Short task A
Extract the part of the records that opens with the line containing "Given: Open the Stuttgart club crest" and closes with the last line of the records, and reproduce those lines without any changes, leaving out the pictures.

Here is a basic circuit diagram, if you want to start right away. Obviously, there is Google as well, so you might as well just search for this thing. There are plenty of guides on how to make one. Ofc, I'll be posting a proper hardware guide later..


Here it is in working. (What I made)







I think this might have piqued your interest,after the boring part of theory. But that was a bit necessary. Without knowing how all this is actually working, there is no point in making it. You might as well buy something off the shelf. The advantage here is that once you know why you are doing what you are doing, you can customize it however you want.

So ultimately, what we are going to do, is to feed the audio signal into the MSGEQ7 IC, let it do it's thing, Take the Voltage output of the analysed signal from the IC, and feed it into one of the Analog pins of the Arduino. Once the signal is in the Arduino, we simply take the signal values for the different frequencies and map them to the PWM output, which with the help of some MOSFET's light up the LEDs according to the beats of the song. SIMPLE!

That's probably it for the theory part. I'll be updating this with the parctical guide in the coming time as well. Stay tuned!

And as always, Feedback and suggestions are very much appreciated. Thanks for reading!

Wednesday, June 1, 2016

The 10-Month Hiatus

Yeah, I know.
10 months.

I cannot stick to a schedule. I know that as well. But, I keep on working. I may not document what all I've been doing, even though I want to, but I just don't end up having that much time to do it.

You might ask then, What have I been doing since the last post here.

It's been a roller coaster, frankly. If you guys follow me on Google+, you would have some idea as to what all has happened.

First, let's talk about the update to my RasPi Lights. (Previous post)



The Main "Brain"
This took more than a year, from start to finish, and back then, I knew nothing about anything in this pic.


As you can see, It's now more or less in its final form. Here are the basics.


  • RasPi connected to
  • BMP180 for ambient temperature and pressure
  • DHT11 for ambient temperature and humidity
  • DHT11 for room temperature and humidity



IP address at top
Readings from BMP180 (outside room)
Readings from DHT11 (Blue sensor just below the screen)
Readings frm DHT11 Outside the room, alomgside the BMP180


All the sensor reading are now recorded and stored in a web server database at intervals of 10 minutes.
Graphs of all the readings plotted in real time on the web page hosted by the Pi itself.


BMP180 readings graphs, Opened on Chrome.
Blue is Temperature, Red is Pressure
I can actually predict the weather with these!


And obviously a much neater RGB LED Driver system.
Prepare to be dazzled!



My favourite setting. There's a red Laptop missing from the table here tho.

I saw somewhere speakers from LG that had LED Lights in them. That right then was a "Challenge Accepted" moment.
Turned out to be pretty good, I think

Obviously, It's an RGB LED Strip

Not sure if this is gaming mode, or the red one is...

Records shown

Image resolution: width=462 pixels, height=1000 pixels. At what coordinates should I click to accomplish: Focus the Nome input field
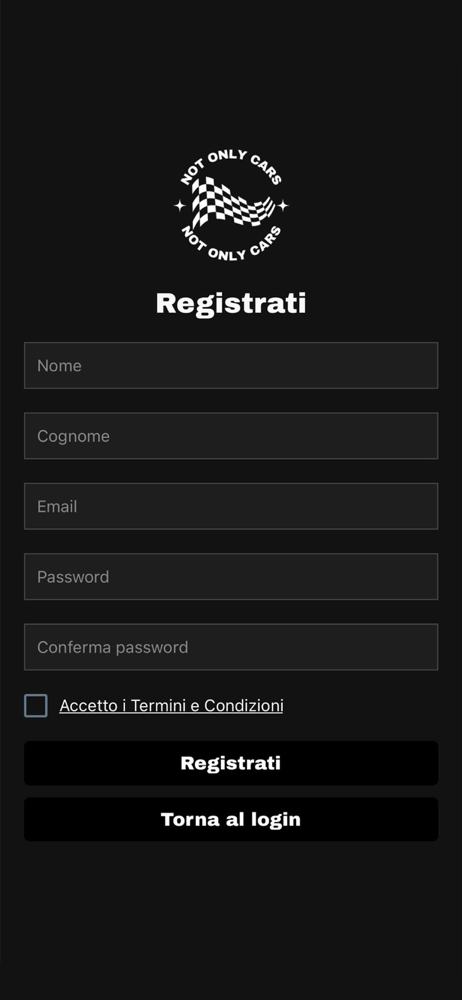tap(231, 365)
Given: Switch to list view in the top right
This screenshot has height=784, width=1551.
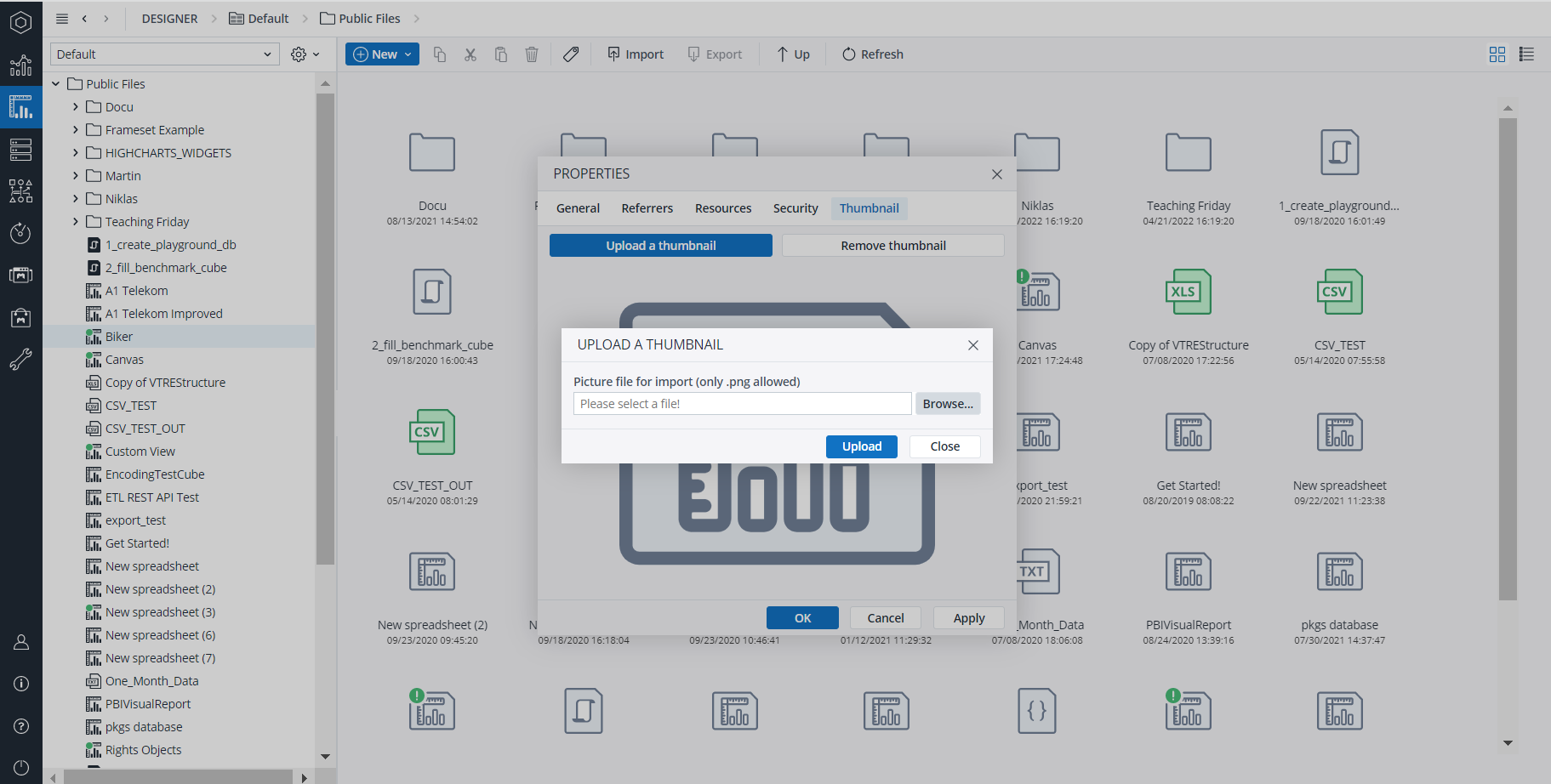Looking at the screenshot, I should pos(1526,54).
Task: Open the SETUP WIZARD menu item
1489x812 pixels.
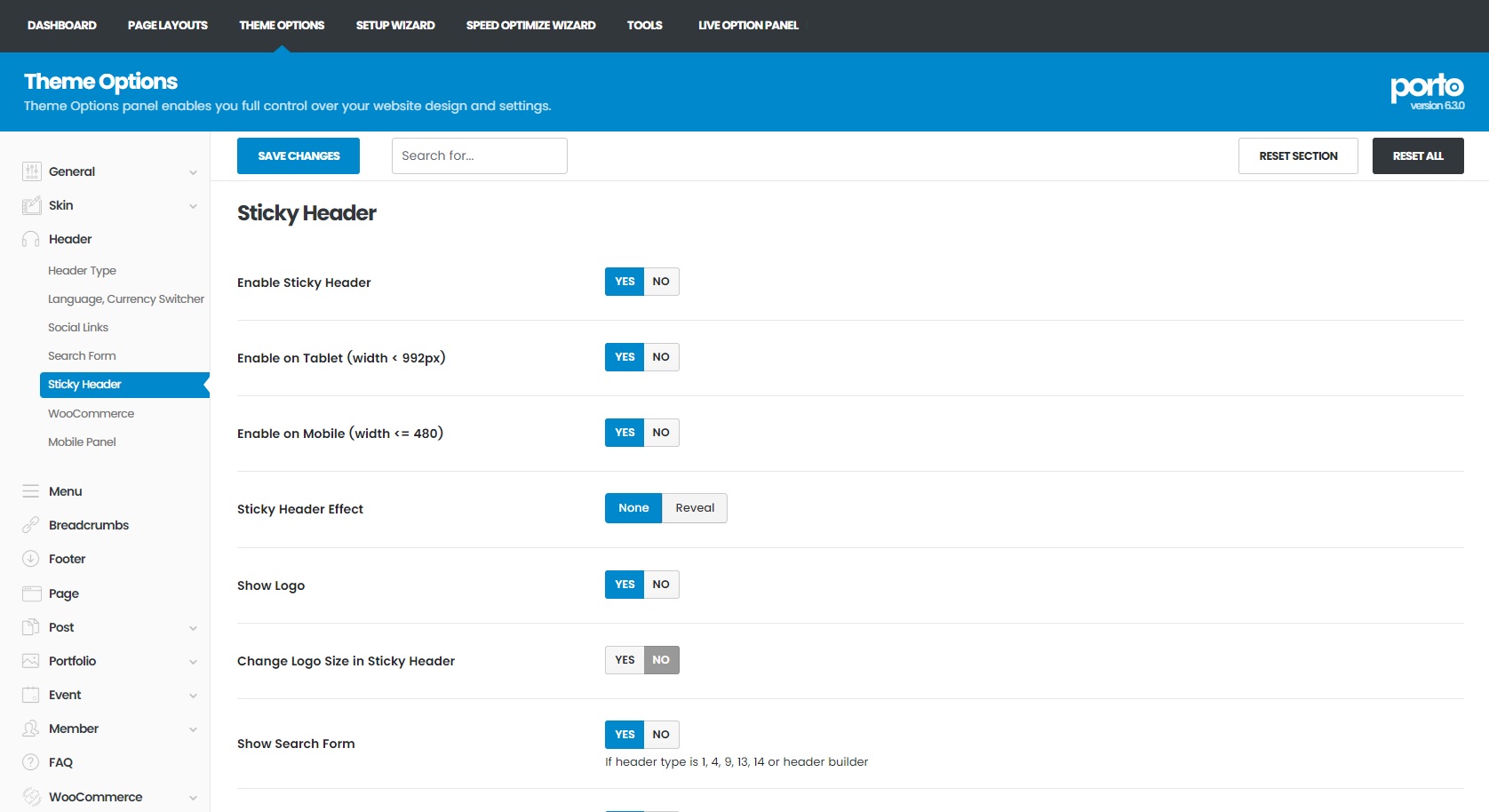Action: [x=394, y=25]
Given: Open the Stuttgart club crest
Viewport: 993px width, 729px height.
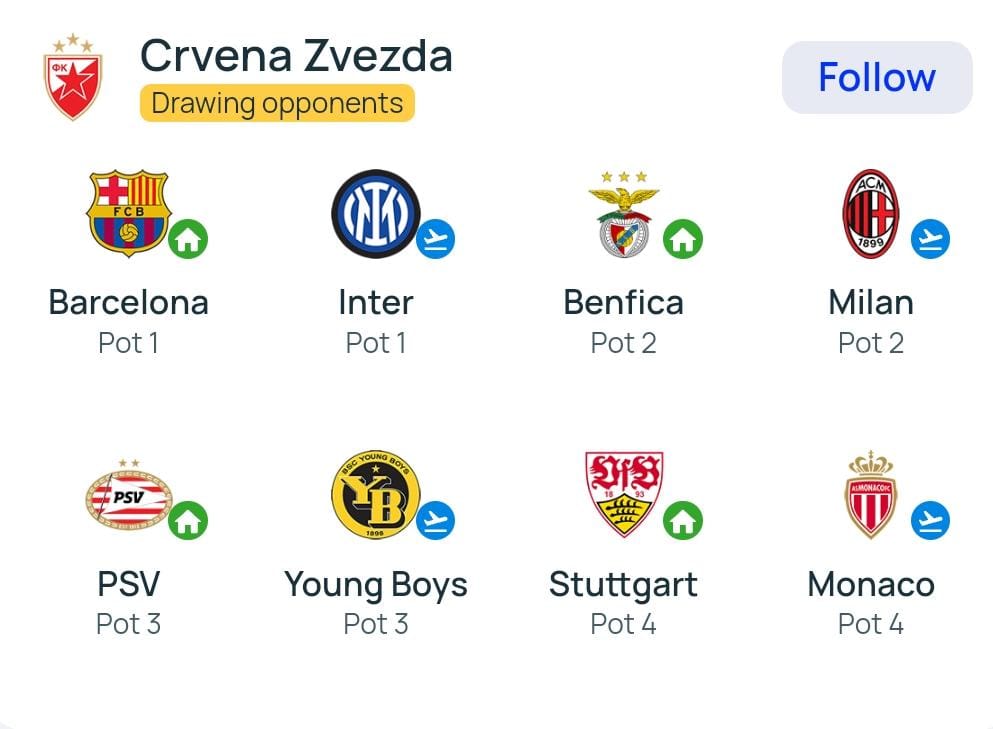Looking at the screenshot, I should tap(623, 495).
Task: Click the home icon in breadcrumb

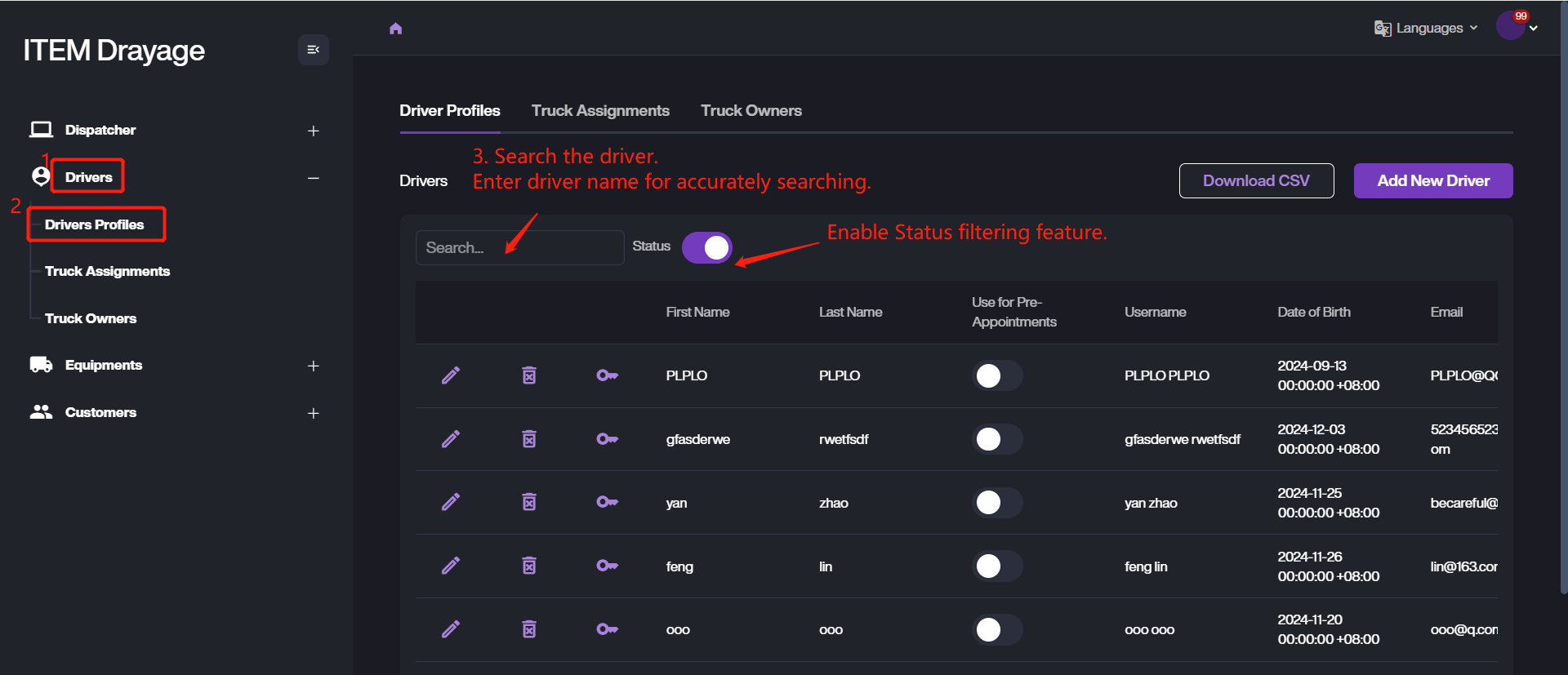Action: [396, 29]
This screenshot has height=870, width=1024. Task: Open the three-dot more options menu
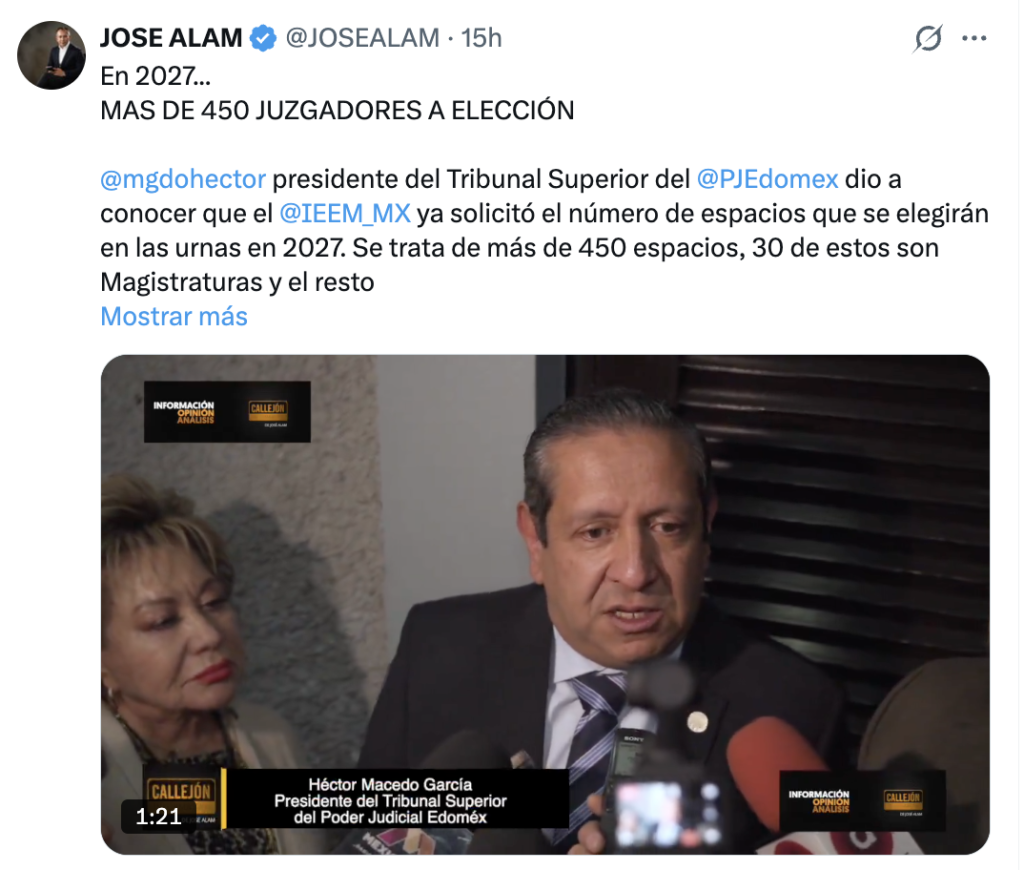[974, 39]
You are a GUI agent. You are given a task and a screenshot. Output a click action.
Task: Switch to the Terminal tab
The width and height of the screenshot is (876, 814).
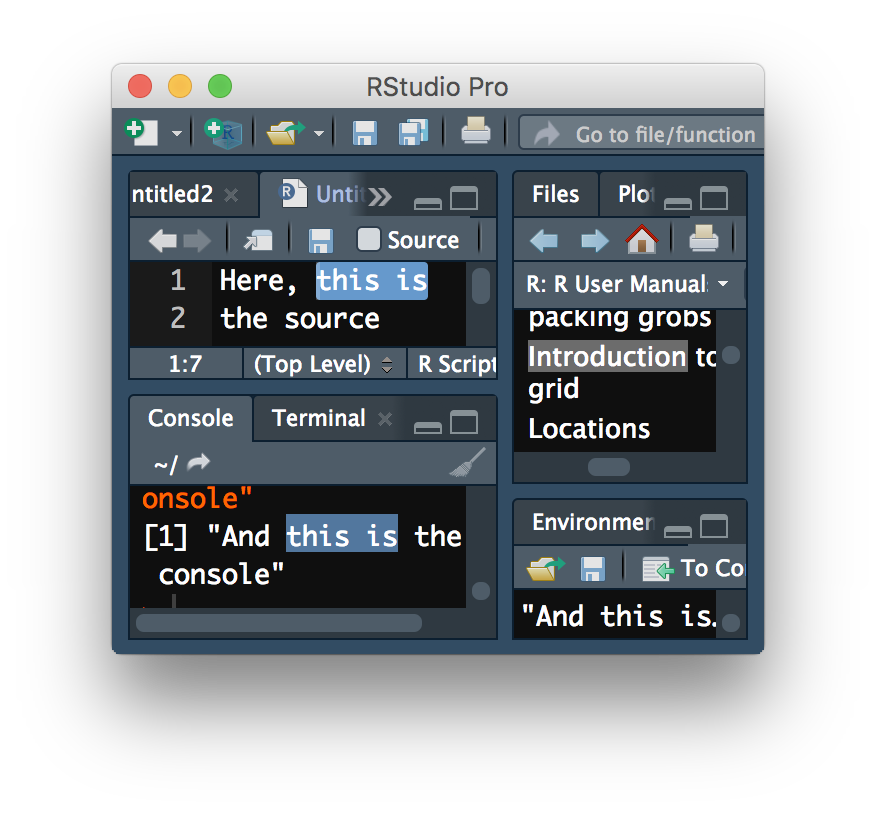click(318, 418)
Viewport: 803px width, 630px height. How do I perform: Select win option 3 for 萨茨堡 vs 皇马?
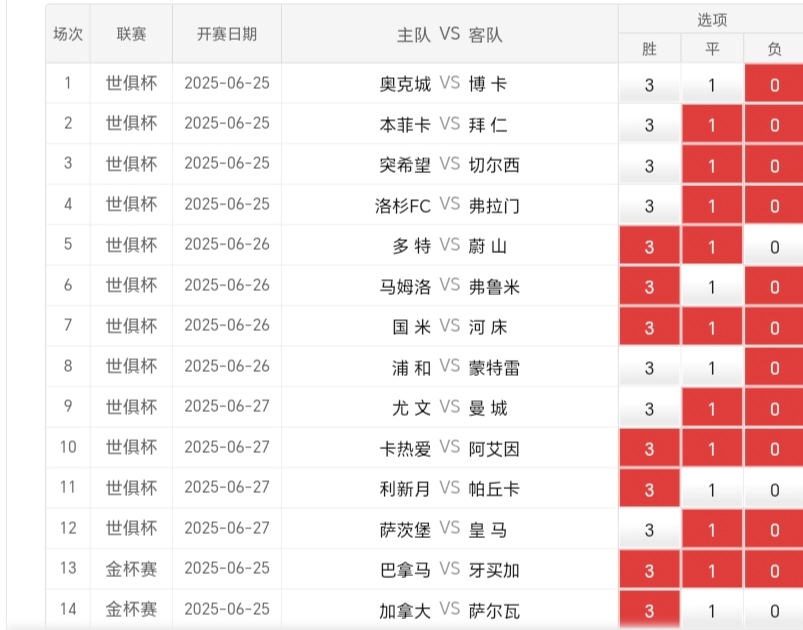click(649, 529)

Short task B
Copy the part of the LED project blog post that opens with the words containing "Wednesday, June 1, 2016" and closes with "Lights. (Previous post)", keeping every word and mark unchanged.

Solution A
Given: Open the Stuttgart club crest
Viewport: 993px width, 729px height.
Looking at the screenshot, I should tap(623, 495).
Task: Click the home icon in breadcrumb

Action: [396, 29]
This screenshot has height=870, width=1024. Task: Open the three-dot more options menu
[974, 39]
You are a GUI agent. You are given a task and a screenshot. Output a click action.
Task: Switch to the Terminal tab
The width and height of the screenshot is (876, 814).
click(318, 418)
Viewport: 803px width, 630px height. How do I perform: Select win option 3 for 萨茨堡 vs 皇马?
click(649, 529)

Solution B
Wednesday, June 1, 2016

The 10-Month Hiatus

Yeah, I know.
10 months.

I cannot stick to a schedule. I know that as well. But, I keep on working. I may not document what all I've been doing, even though I want to, but I just don't end up having that much time to do it.

You might ask then, What have I been doing since the last post here.

It's been a roller coaster, frankly. If you guys follow me on Google+, you would have some idea as to what all has happened.

First, let's talk about the update to my RasPi Lights. (Previous post)